• _What is being asked_: Looking at the data that follows, count the lines containing the word "badge" and write down only that count.

[Saved data entries]
──────

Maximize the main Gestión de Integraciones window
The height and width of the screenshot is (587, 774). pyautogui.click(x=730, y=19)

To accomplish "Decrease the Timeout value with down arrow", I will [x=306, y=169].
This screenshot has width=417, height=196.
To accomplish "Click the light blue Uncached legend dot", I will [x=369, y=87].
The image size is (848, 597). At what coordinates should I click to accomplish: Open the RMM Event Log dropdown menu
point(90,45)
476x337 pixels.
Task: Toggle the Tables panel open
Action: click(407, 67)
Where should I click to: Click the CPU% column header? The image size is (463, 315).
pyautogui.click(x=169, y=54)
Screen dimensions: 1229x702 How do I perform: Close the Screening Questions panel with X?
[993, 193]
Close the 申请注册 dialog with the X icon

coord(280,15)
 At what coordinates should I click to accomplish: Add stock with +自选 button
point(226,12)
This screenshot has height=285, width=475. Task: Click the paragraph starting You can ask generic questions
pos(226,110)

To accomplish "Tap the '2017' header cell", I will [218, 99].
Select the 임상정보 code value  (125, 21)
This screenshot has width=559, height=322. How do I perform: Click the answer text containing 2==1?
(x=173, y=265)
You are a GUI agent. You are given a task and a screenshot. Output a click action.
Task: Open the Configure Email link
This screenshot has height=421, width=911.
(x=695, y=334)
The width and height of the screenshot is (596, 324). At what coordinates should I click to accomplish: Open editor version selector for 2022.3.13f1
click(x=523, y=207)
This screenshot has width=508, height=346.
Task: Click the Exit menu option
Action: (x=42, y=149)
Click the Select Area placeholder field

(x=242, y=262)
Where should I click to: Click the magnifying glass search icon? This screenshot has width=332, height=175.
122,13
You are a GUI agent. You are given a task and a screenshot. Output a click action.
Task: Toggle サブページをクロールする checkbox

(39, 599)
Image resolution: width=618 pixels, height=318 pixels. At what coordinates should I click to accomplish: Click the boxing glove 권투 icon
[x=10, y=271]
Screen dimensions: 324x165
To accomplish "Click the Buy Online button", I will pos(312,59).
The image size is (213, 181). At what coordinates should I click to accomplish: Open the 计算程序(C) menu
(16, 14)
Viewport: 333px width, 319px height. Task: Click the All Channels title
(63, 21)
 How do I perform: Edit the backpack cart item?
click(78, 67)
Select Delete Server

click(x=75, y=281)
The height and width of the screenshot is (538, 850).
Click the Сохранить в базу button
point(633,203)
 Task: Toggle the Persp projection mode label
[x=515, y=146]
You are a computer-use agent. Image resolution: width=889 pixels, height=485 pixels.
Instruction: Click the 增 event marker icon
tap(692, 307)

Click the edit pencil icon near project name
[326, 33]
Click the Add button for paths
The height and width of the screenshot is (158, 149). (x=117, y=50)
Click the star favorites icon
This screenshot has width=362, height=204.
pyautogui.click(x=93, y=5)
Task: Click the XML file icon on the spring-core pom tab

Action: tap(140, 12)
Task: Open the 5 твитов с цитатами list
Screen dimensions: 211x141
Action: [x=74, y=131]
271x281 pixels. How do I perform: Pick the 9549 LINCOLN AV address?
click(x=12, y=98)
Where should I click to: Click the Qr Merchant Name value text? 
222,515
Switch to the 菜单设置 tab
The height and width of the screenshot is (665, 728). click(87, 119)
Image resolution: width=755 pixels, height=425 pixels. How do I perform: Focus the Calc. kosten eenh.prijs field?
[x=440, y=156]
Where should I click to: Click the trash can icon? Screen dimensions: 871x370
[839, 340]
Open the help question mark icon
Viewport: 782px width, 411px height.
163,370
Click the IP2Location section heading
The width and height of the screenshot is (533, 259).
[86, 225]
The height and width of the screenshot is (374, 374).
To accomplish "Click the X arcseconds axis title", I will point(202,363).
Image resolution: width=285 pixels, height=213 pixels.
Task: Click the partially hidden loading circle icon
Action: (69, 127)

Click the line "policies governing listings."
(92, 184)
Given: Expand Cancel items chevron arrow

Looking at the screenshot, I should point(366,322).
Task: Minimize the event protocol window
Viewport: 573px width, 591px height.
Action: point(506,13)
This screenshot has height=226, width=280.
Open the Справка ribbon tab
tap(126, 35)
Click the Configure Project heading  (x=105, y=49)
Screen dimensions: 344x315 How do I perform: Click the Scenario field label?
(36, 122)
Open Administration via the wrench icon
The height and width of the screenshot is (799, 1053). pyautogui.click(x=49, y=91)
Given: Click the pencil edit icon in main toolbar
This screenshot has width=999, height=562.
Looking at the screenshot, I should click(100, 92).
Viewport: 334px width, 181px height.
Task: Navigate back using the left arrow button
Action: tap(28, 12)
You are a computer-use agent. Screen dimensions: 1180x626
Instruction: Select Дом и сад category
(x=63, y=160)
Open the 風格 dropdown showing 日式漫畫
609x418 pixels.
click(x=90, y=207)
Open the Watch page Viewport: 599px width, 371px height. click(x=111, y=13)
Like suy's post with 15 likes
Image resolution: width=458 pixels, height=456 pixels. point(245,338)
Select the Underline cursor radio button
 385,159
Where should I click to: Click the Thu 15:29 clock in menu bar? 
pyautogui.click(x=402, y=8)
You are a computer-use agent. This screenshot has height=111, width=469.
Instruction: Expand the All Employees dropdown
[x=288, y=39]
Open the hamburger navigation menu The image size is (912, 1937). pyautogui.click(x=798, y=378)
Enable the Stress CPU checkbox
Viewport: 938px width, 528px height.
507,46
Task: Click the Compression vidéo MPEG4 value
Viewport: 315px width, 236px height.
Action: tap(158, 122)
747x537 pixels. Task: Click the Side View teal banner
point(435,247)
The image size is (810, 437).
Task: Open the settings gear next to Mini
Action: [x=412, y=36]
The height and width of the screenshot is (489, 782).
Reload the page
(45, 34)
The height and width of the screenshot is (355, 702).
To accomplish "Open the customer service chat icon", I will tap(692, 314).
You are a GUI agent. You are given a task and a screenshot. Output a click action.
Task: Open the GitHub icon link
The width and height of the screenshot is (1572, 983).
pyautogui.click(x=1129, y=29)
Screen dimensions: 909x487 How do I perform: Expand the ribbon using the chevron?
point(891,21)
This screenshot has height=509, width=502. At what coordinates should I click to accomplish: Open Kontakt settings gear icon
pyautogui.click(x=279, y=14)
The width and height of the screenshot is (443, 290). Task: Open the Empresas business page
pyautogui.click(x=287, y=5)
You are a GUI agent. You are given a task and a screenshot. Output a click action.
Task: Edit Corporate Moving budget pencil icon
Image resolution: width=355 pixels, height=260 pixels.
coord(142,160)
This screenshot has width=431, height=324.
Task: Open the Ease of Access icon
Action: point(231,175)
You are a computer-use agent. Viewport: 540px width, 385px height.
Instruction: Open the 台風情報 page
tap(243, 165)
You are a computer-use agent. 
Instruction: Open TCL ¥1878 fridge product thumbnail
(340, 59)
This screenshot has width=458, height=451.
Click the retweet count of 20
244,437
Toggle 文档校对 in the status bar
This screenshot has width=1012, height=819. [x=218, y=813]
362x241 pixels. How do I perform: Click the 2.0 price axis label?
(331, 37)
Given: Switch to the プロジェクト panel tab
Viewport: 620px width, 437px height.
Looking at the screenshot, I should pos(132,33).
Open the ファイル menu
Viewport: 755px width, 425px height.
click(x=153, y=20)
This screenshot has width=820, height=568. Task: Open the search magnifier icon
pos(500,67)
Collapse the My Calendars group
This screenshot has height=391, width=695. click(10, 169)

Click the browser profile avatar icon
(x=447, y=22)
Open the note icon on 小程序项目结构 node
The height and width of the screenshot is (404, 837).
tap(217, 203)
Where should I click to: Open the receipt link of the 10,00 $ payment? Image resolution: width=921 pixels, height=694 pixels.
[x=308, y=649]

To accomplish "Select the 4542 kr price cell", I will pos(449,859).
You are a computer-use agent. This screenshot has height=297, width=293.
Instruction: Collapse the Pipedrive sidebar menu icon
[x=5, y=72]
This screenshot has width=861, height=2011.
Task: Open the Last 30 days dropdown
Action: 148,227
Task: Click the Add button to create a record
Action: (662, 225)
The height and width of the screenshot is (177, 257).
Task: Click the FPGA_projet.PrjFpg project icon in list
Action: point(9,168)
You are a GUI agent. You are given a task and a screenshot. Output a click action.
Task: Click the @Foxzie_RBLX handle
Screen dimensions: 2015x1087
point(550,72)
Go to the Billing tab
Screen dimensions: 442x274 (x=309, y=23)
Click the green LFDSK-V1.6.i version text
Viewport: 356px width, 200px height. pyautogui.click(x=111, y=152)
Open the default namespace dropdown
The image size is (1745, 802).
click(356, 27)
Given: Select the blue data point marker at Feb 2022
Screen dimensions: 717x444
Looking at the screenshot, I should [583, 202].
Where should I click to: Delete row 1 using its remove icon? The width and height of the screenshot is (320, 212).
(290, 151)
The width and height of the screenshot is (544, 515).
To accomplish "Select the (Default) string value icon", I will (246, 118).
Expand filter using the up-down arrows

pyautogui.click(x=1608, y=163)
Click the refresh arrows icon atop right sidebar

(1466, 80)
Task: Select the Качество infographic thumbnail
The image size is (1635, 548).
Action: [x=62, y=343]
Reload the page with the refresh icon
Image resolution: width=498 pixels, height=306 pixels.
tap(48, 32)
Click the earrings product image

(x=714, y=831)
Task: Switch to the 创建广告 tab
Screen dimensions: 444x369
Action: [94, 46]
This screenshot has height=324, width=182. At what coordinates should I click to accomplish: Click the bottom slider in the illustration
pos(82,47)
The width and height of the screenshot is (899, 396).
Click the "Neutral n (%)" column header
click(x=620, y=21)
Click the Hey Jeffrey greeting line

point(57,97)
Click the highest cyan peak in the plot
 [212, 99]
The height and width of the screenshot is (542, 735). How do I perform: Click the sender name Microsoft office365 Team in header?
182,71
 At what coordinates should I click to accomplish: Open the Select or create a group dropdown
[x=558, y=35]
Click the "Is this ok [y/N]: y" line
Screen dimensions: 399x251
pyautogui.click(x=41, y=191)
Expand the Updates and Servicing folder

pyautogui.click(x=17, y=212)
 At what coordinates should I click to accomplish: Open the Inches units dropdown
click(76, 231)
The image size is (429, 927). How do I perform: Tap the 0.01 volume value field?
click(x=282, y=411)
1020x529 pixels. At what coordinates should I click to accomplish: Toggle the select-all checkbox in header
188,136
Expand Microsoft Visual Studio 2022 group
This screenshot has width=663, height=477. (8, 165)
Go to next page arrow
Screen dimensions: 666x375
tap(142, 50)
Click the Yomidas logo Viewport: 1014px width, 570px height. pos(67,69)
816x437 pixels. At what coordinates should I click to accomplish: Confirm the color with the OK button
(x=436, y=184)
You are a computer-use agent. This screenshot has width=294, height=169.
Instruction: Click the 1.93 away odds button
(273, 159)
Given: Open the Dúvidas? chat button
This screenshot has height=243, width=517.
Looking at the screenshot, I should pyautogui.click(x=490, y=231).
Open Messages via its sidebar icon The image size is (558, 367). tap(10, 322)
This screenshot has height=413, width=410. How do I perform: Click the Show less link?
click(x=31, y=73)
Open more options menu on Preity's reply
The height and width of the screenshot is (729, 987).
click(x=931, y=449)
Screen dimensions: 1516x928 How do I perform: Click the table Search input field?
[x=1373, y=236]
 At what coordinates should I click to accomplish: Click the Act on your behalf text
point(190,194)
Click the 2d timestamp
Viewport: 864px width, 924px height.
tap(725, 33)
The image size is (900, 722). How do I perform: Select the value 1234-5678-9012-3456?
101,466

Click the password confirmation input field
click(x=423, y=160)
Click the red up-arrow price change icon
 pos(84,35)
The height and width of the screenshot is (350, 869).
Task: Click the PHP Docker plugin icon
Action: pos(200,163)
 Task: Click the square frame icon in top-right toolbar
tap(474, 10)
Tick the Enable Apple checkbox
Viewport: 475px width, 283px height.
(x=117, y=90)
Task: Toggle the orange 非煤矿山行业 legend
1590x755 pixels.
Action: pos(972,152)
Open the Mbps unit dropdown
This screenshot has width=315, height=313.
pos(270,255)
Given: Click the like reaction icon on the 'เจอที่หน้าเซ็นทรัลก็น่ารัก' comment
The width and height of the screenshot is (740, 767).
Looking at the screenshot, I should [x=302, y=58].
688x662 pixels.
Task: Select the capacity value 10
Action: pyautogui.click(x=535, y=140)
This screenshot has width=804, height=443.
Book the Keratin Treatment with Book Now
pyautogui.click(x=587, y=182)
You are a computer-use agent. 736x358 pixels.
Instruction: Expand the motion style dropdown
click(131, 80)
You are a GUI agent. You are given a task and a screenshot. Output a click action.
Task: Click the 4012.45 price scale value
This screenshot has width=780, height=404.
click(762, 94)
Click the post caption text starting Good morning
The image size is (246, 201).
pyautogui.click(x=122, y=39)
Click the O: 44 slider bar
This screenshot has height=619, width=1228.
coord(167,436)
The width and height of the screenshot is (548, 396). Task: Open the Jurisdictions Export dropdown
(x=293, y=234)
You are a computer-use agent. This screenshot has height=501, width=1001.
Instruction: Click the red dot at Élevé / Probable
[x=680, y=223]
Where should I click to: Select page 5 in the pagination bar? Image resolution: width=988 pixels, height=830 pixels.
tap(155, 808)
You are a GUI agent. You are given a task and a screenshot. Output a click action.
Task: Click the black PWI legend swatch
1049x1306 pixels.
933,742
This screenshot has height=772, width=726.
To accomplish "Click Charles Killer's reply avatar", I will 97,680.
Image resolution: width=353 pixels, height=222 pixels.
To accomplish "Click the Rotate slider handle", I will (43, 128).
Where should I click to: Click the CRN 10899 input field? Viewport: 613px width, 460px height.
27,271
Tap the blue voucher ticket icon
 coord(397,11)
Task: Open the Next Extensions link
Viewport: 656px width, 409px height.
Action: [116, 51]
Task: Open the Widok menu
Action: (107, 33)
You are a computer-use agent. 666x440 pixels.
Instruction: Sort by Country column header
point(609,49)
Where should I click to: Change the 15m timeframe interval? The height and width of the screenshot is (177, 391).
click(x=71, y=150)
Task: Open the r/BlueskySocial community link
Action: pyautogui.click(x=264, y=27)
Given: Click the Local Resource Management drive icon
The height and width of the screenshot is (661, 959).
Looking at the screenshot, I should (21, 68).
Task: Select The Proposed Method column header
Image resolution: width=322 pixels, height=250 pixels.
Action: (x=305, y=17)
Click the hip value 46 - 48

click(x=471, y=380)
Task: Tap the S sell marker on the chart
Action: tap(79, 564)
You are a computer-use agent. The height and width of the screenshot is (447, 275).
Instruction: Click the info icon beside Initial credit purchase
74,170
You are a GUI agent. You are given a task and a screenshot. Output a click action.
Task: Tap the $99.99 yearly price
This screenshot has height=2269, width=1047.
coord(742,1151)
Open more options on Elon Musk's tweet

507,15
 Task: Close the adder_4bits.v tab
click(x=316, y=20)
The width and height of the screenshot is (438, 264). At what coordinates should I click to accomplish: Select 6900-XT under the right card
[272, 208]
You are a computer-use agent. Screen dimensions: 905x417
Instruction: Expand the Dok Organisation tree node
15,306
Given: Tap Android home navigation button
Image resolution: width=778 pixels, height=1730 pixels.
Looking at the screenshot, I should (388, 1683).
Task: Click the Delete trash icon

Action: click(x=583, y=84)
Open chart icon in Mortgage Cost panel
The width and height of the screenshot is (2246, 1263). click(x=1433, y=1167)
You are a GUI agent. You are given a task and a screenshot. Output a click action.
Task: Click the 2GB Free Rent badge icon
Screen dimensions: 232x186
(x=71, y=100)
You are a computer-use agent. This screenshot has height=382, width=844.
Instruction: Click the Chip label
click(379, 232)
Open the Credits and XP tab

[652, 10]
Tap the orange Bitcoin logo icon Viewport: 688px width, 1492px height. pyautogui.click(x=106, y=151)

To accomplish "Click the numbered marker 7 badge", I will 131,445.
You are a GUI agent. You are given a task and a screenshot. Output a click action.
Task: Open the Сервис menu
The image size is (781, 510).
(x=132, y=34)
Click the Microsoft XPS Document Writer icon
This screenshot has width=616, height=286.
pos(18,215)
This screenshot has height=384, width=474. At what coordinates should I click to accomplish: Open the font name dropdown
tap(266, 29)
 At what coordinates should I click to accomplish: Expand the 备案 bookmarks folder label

──────

• _Task answer_: 2